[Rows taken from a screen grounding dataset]
===

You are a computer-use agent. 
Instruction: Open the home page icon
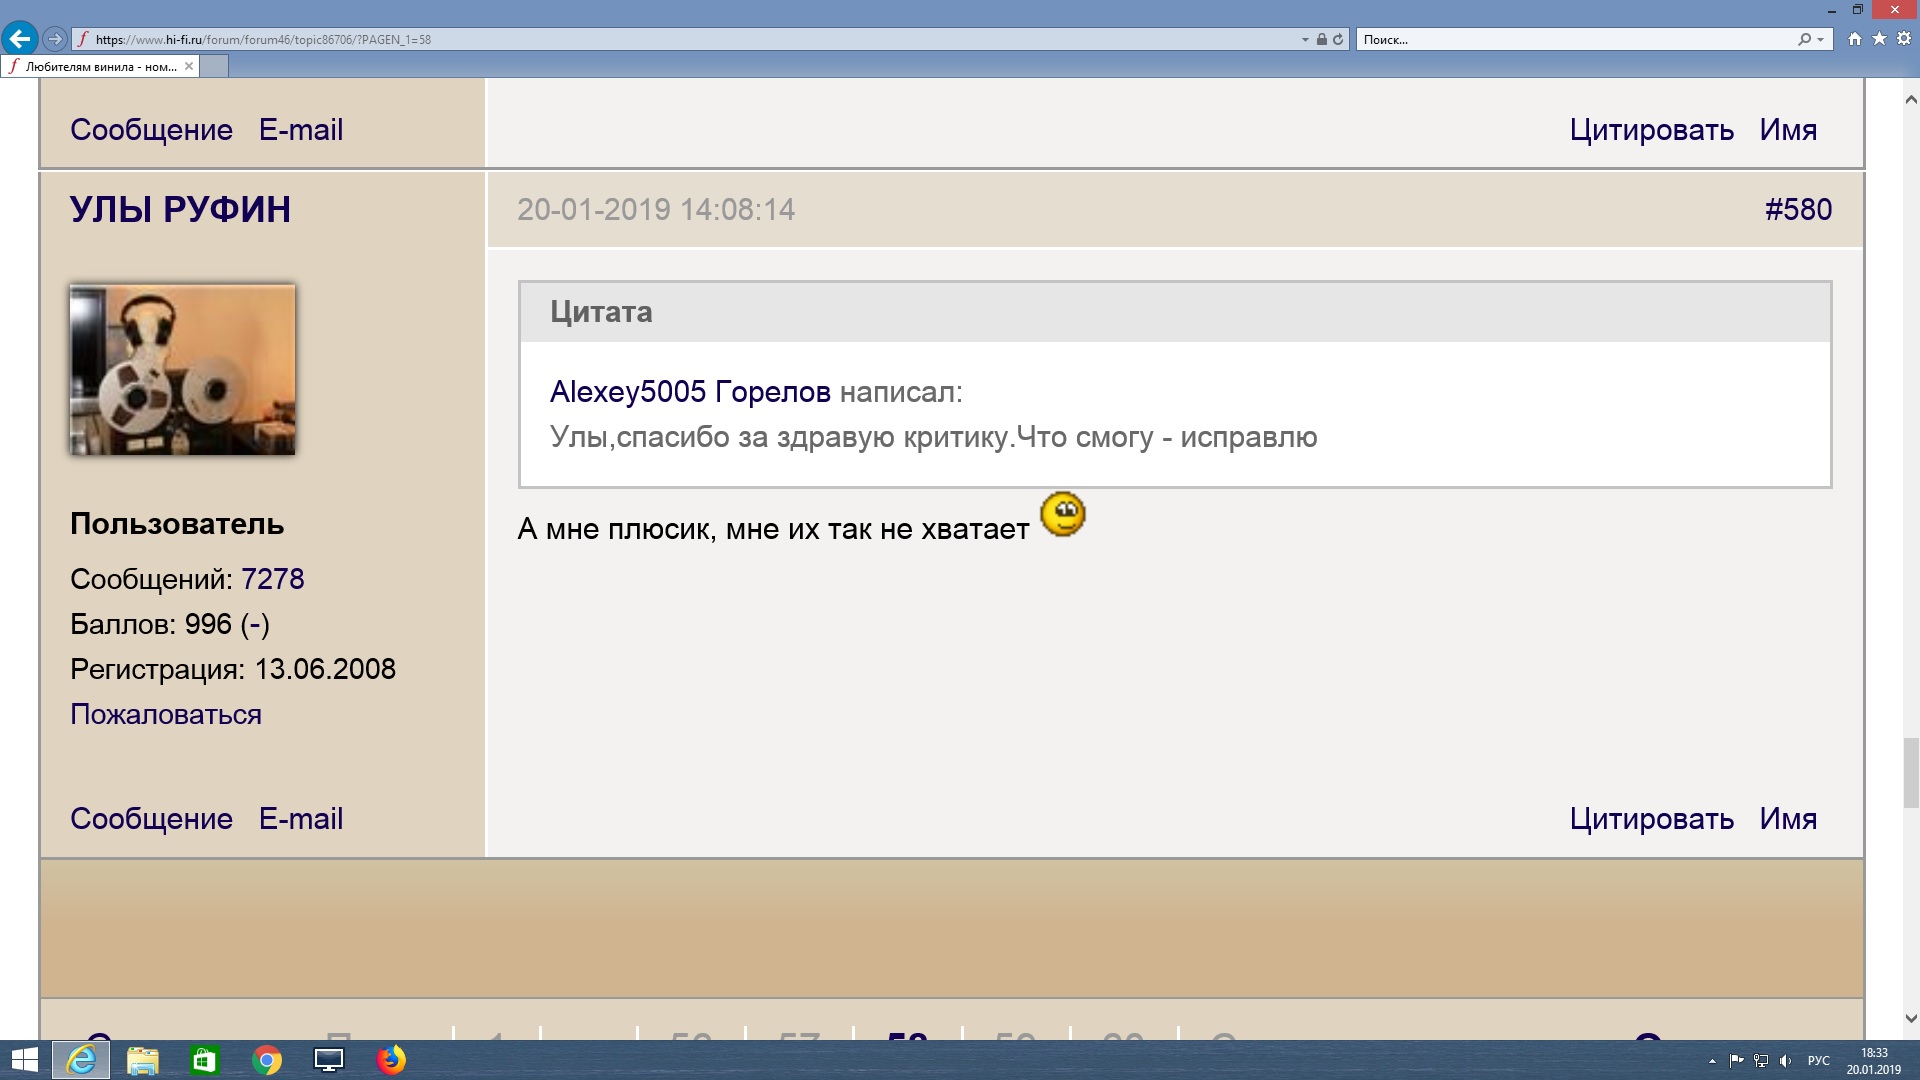[1854, 39]
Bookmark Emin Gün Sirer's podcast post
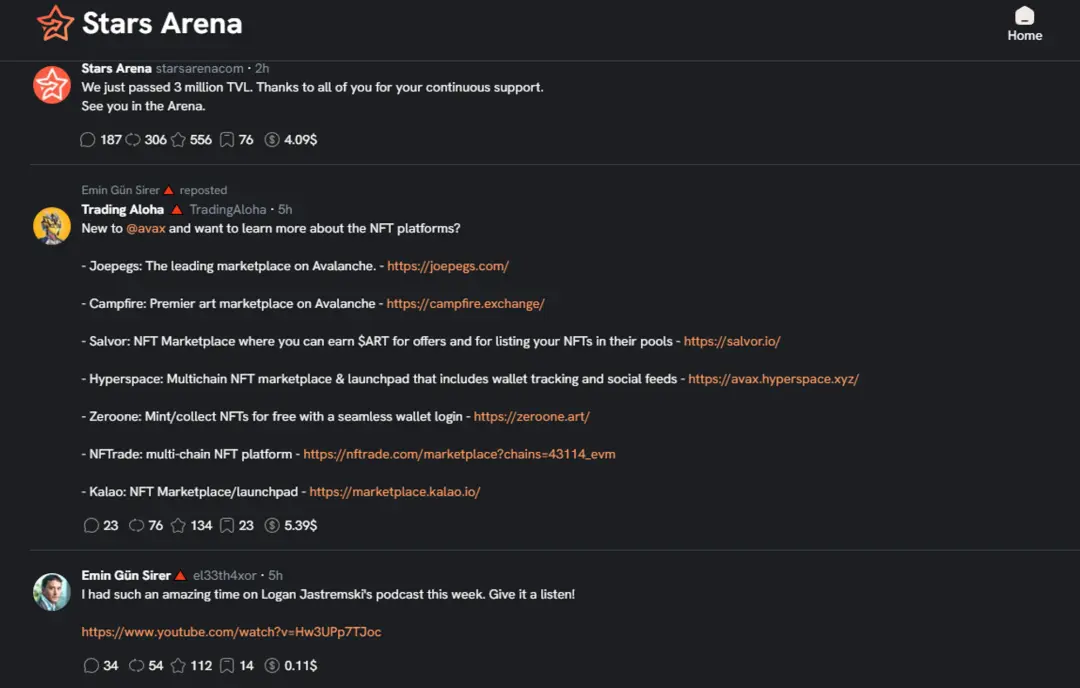This screenshot has height=688, width=1080. [x=228, y=665]
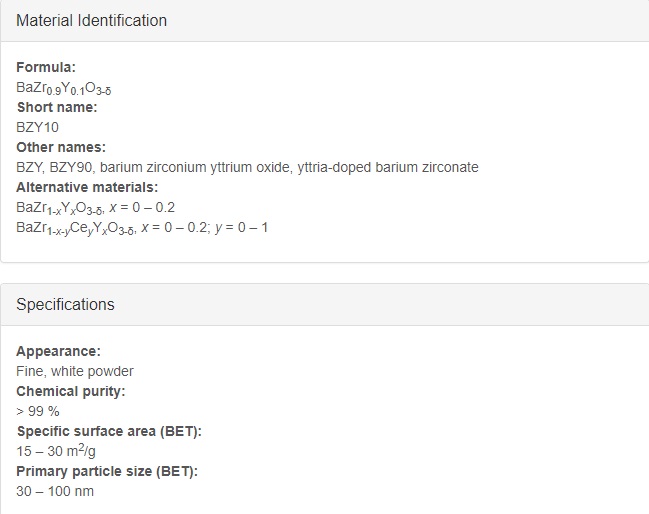
Task: Select the 30 – 100 nm value
Action: [55, 492]
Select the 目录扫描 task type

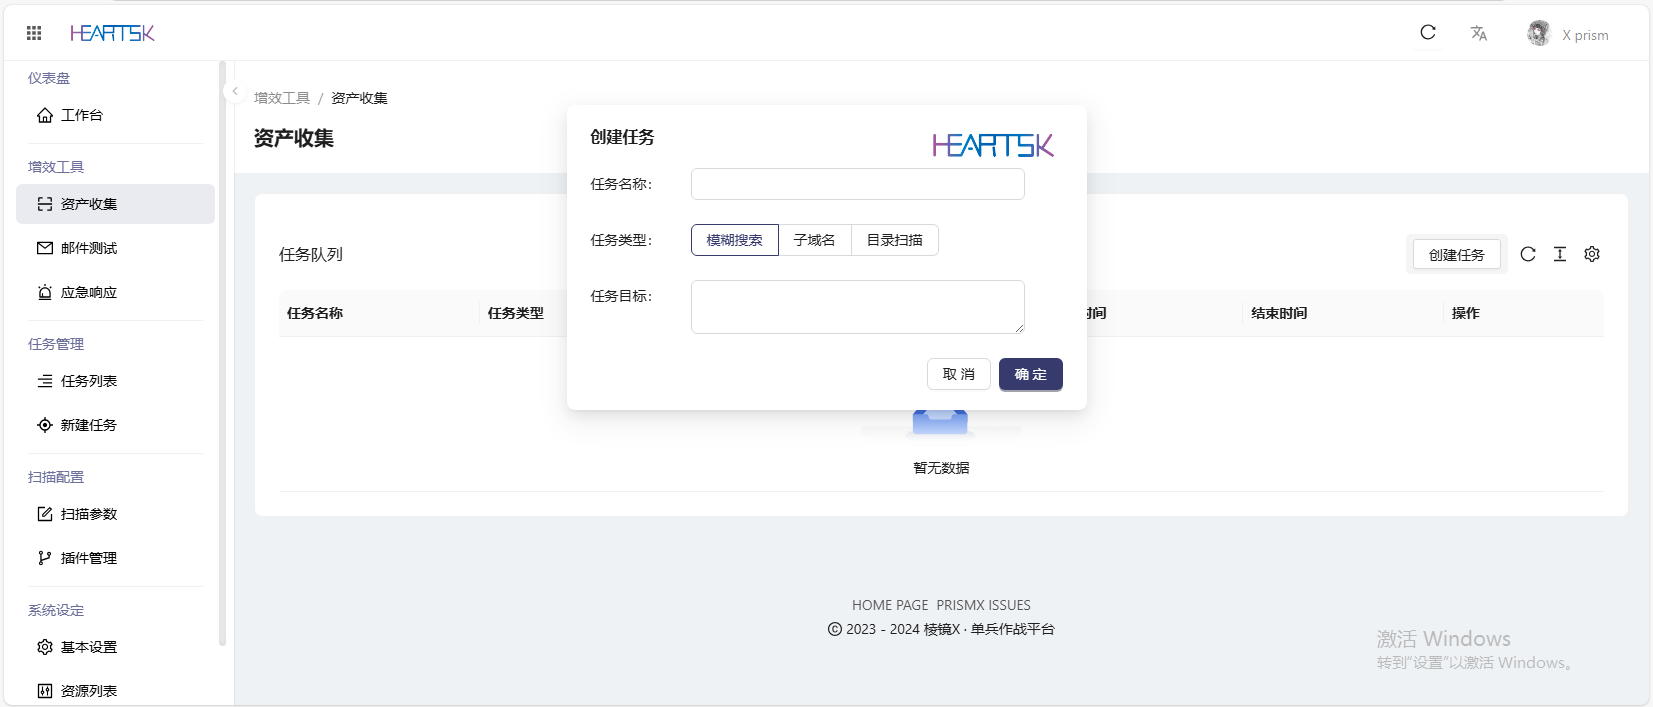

===

§ **Stated problem**
Echo everything from the line containing "Bookmark Emin Gün Sirer's podcast post" down to the end of the items, word for word. Leave the pictures out of your answer.

§ **Full answer**
Bookmark Emin Gün Sirer's podcast post
This screenshot has height=688, width=1080. [x=228, y=665]
Task: Select the 30 – 100 nm value
Action: [55, 492]
Select the 目录扫描 task type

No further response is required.